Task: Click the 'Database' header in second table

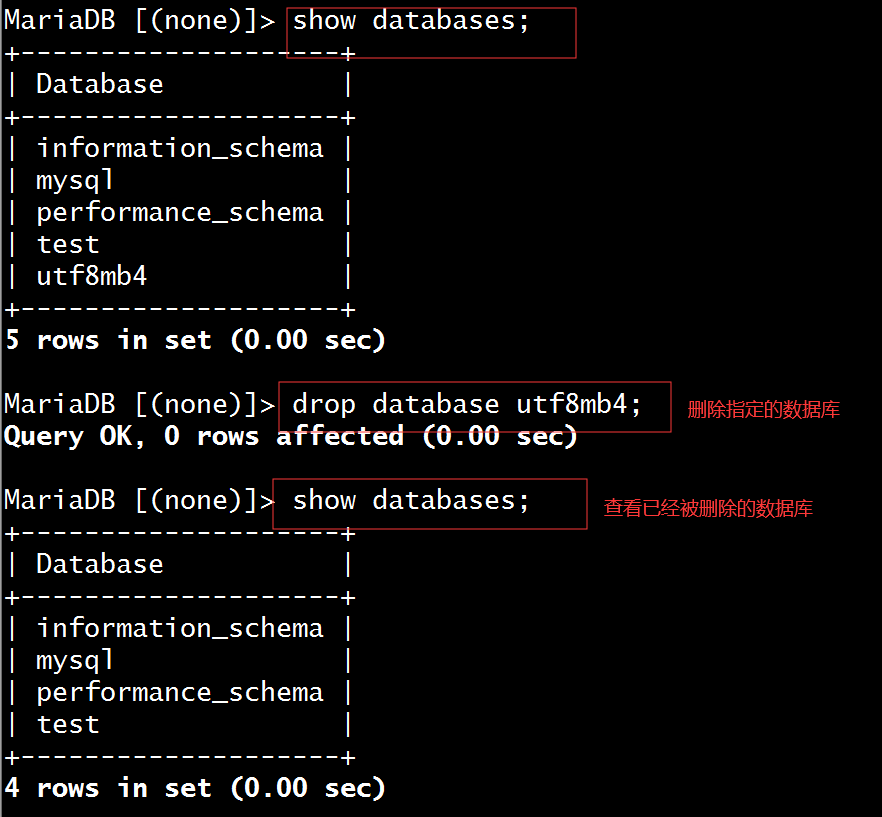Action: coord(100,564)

...

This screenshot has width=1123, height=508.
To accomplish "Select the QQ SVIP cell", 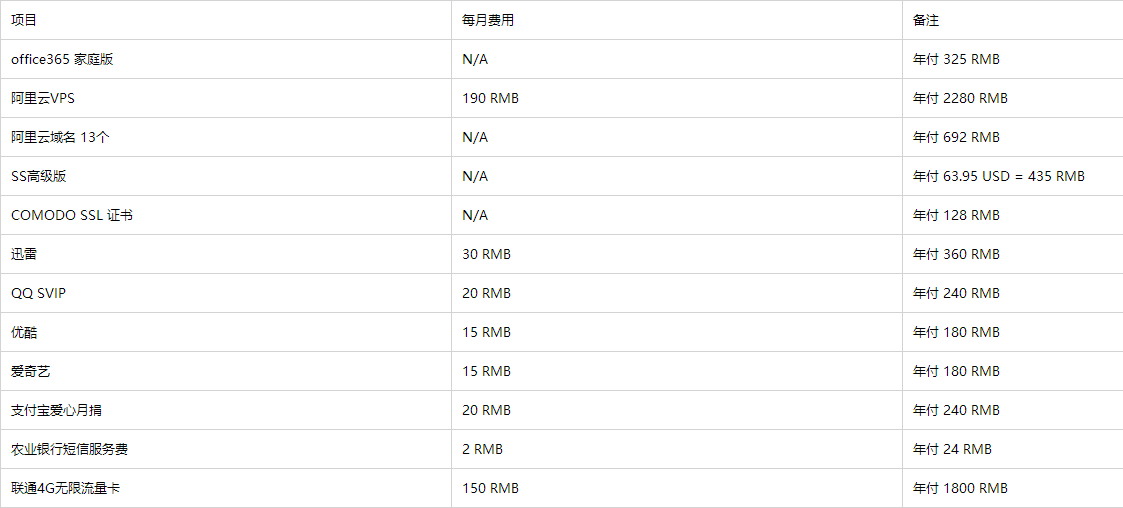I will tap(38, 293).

...

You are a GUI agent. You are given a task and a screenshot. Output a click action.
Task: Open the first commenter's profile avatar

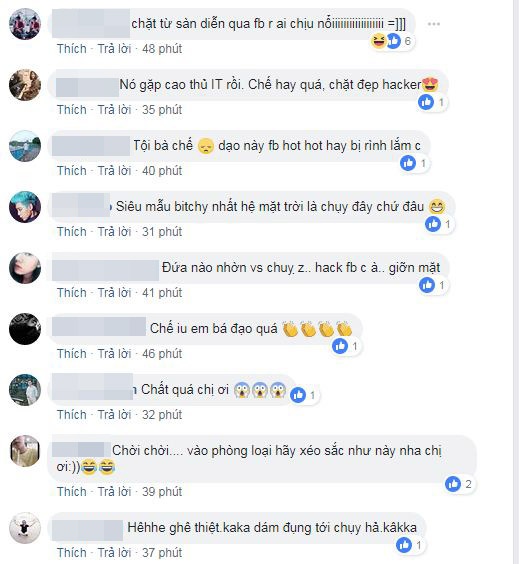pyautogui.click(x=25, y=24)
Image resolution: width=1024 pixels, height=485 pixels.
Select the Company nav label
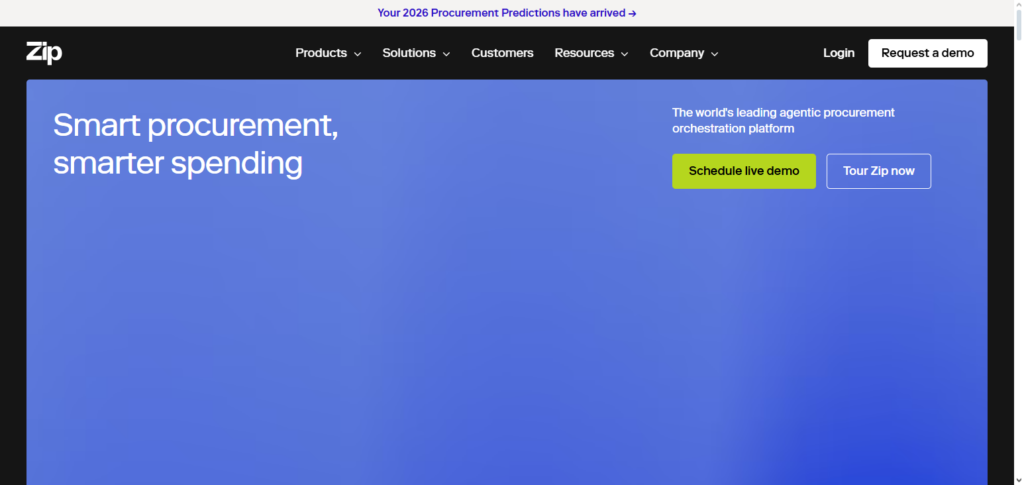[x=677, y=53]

◆ Exercise
Provide only the number of lines in the entries that hold the word "screenshot".

◆ Solved exercise
2